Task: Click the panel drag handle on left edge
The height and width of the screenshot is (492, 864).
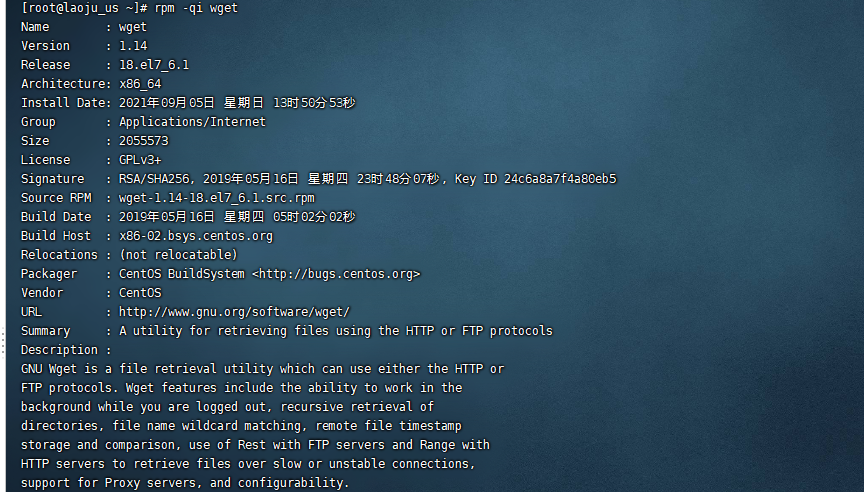Action: coord(3,345)
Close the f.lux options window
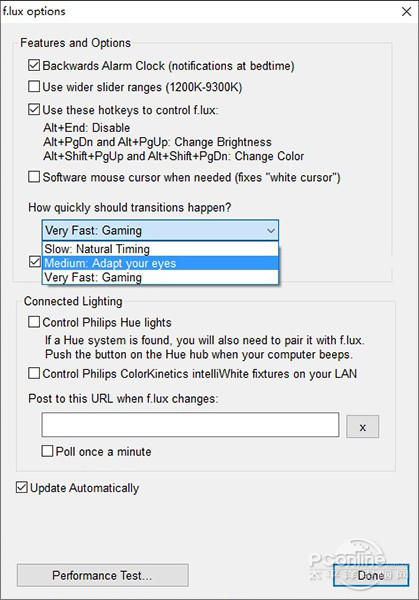This screenshot has width=419, height=600. 406,11
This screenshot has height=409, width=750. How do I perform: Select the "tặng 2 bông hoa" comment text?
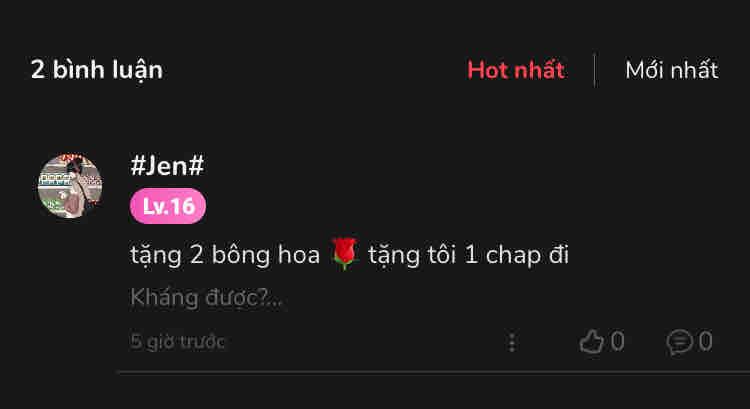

● **TASK DETAILS**
Return all the records exactly. Skip the pictures.

● **SOLUTION FOR THIS EXERCISE**
Task: Click the panel drag handle on left edge
The height and width of the screenshot is (492, 864).
Action: coord(3,345)
Close the f.lux options window
This screenshot has width=419, height=600. 406,11
This screenshot has height=409, width=750. How do I perform: Select the "tặng 2 bông hoa" comment text?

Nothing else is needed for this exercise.